840席のチケットが即完売し、20代から30代の観客が多く集まったこの日の上映。Q&Aでセリフ回しについて尋ねられると、是枝は女性キャストたちの声を思い浮かべながら、そのアンサンブルをどのように捉えていくのかを意識したと回答した。「例えばドヌーヴさんというのはとてもセリフを言うのが速いので、それをなるべく生かそうと。ビノシュさんは沈黙した瞬間に一番感情が出る女優さんなので、彼女が黙って見ているところですごく感情が伝わる」と例を挙げ、「セリフの意味がわからないから、余計に音楽的なことを頼りにしながら作っていきました」と振り返る。
続いて「本作では、互いにすれ違っている欧米的な家族の絆が再構築される様子が描かれていました。今までとはまた違うターニングポイントとなっているのかなと思いましたが、次の新作はどのような方向性でお考えですか?」という質問が。是枝は、前作と比べながら作ってはいないことを前置きしつつ、「確かに今回は演じるという行為を2人の間に挟んで、あの母と娘の関係を修復していく、お互いが自分主義というのをリライトしていく可能性を描いてみたいなと思った感じはあります」と同意する。そして「この先どんな人間ドラマを撮るか今は白紙ですし、この5年間で毎年映画を撮っていたので、さすがに飛行機に乗ってもアイデアが出てこず(笑)。しばらくお休みをしようかなと思っています」と述べた。

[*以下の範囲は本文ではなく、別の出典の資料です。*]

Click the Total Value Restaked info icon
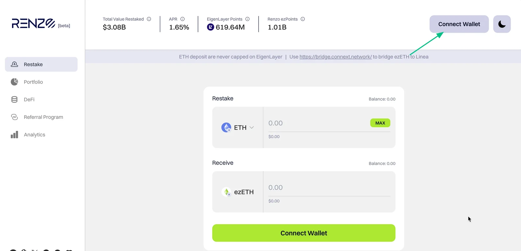The width and height of the screenshot is (521, 251). point(149,19)
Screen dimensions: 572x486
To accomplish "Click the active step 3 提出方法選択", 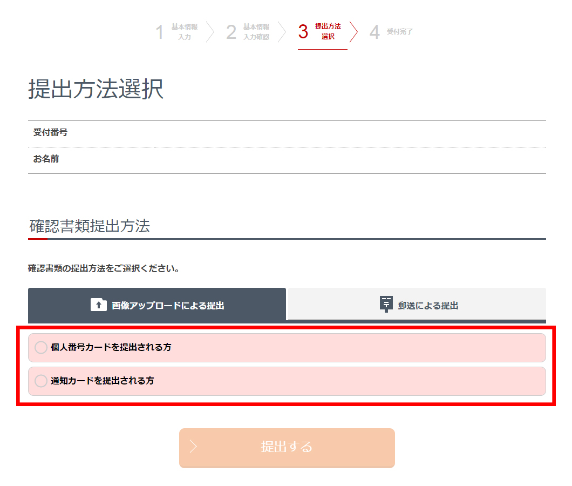I will [x=320, y=31].
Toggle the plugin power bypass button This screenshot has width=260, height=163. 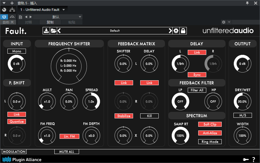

また俳優たちの自然な演技を引き出す秘訣を聞かれると「魔法は使ってないです(笑)。アドリブはほとんどないんです」と答えた是枝。「ただ現場でよく観察をしています。例えばドヌーヴさんが『お疲れさま』ってみんなにハグをして帰るんですけど、いいお芝居ができて帰るときはキスの位置が唇近くに移るんです。それがすごく面白いなと思って」と続け、撮影現場でのドヌーヴの振る舞いを脚本に取り入れたことを明かした。
同日に行われた公式会見にも出席した是枝は、海外で撮影する際に注意した点として「エッフェル塔や凱旋門を入れないようにしようと。日常的な風景の中で物語を描こうと考えたのがまず最初でした」と説明。さらに、家の描写が難しかった一方で面白かったと述懐すると「選んだあの家がとっても広くてですね。日本で撮ると部屋と部屋の間を何歩くらいで歩けるかって感覚的にわかるんですけど、移動距離が全然違うんですよね。脚本の完成の前に、あの家に2晩泊まって台本を手に歩きながらセリフを言ってみたんですけど、全然セリフが足りなかったです」と話した。
「真実」は10月11日より東京・TOHOシネマズ 日比谷ほか全国でロードショー。